А вместо того редактор вчера дал задание, которое с первыми лучами яркого морозного рассвета привело Джона в ка кой-то отдаленный пригород. Он дрожал, пока у него не заболела челюсть, а спину между стянутых лопаток не свело судорогой. Он ждал и наблюдал на открытой тренировочной площадке, посреди застывшей скрипящей пустоши с кучами мусора под заборами.

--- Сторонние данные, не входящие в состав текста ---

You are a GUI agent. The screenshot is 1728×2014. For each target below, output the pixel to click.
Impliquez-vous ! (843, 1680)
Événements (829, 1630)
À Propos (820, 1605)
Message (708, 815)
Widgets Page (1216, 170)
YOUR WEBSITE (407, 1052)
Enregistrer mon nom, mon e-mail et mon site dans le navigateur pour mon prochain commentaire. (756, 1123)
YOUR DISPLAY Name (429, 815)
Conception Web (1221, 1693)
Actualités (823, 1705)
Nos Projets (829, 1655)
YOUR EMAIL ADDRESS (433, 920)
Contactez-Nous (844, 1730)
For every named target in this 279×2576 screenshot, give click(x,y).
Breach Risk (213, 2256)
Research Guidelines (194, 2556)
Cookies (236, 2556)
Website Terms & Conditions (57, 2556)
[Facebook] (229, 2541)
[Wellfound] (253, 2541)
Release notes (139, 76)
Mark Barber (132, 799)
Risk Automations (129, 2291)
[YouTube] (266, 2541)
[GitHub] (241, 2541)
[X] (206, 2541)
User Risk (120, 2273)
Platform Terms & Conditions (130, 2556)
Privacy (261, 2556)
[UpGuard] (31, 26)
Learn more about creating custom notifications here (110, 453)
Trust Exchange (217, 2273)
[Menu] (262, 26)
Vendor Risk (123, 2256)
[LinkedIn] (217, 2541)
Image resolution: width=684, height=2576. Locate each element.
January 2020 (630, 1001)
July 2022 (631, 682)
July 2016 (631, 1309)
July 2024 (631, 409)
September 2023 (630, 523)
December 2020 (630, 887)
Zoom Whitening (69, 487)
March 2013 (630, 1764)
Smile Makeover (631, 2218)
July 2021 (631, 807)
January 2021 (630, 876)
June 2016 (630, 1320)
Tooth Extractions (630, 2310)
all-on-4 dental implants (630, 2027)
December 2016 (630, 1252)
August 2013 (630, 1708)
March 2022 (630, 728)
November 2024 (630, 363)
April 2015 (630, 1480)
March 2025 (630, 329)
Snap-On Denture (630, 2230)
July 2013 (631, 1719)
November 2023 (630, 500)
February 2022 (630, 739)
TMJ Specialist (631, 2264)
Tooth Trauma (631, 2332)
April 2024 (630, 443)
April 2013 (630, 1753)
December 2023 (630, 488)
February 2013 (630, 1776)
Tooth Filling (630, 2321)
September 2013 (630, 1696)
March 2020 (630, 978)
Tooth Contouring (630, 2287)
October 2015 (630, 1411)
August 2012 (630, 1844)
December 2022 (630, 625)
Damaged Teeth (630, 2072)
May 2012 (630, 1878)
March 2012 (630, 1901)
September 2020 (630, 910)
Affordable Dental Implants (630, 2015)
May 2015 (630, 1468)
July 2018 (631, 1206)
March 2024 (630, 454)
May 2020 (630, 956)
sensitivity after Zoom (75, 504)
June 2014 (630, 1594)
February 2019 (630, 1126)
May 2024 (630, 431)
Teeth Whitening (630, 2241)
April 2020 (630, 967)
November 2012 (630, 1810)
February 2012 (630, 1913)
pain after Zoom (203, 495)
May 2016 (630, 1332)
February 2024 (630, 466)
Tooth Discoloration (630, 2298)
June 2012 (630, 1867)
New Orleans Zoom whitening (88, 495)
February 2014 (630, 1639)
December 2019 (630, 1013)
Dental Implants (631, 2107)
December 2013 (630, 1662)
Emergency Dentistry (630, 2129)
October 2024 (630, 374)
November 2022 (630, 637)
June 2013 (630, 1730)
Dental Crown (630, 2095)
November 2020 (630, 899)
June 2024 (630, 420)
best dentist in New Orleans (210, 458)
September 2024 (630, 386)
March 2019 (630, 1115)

— Я видела утром, как ты мерз со своим маленьким блокнотиком и маленькой ручечкой и — ыхм — тебе желалось быть внутри здания раздевалки. Ты не мог выносить холод.

— Точно.

— И — ыхм — я видела, как ты спрашивал вопросы у тренера очень холодно, и ты был очень несчастный. Я точно тогда узнала твою проблему. Знаешь, какая твоя проблема?

— Моя проблема?

— Слушай — ыхм — я тебе расскажу историю.

— Сейчас?

— Да, да — ыхм — сейчас.

Джон уже благополучно вернулся домой, теперь ему тепло, потому что к нему припадает голая конькобежка, демонстрируя олимпийскую выносливость и соревновательный пыл. Ладонями (и почти всем своим весом) она опирается на Джоновы плечи, успешно придавив ему и торс, и руки; он может только на дюйм-другой приподнять голову. Ее бедра ходят вверх-вниз в свирепом темпе метронома.

— Слушай, малый, когда я иду на тренировку зимним утром и мы вышли, на льду блядски холодно. Ты только один раз это поделал, и ты знаешь. — Несмотря на атлетический темп, она легко дышит. — Чтобы нас согреть, тренер говорит: «Делаем дветысячипятьсот метров как можете быстрее». Мы бежим, мы катимся большое расстояние. А потом — ыхм — мы делаем это опять. После седьмого раза дветысячипятьсот метров по-настоящему больно, и я думаю, у меня ноги никогда не болели так, мне надо остановиться.

Джон, насколько можно, поднимает голову и смотрит, каковы эти ноги сейчас. Треугольные (почти пирамидальные) рельефные икры лежат параллельно его бедрам, а ее бедра ходят вверх-вниз с невероятной скоростью. На пике каждого цикла ее бедра возвышаются от колен почти под прямым углом и кажутся Джону громадными пульсирующими поршнями, техникой, созданной на ярко освещенном, на 99,999 процентов свободном от частичек пыли, оборудованном лазера ми и роботами конвейере в Гамбурге.

— Но я продолжаю через боль — ыхм. Вот так ты становишься великим и едешь на Олимпиаду и выигрываешь золото. Я это знаю. Так что я просто не думаю о боли и бегу. Наконец, после еще двух дветысячипятьсот метров, я говорю: «Тренер, у меня ноги уже совсем горят». Он смотрит на меня — ыхм — будто, знаешь, я пукнула. И говорит: «Да, конечно, горят. Это хорошо. Рвани еще дветысячипятьсот метров. Не останавливайся, потому что ты знаешь, что наступает после горения?» Ты знаешь ответ, Джон? Ты — ыхм — знаешь, что наступает после горения?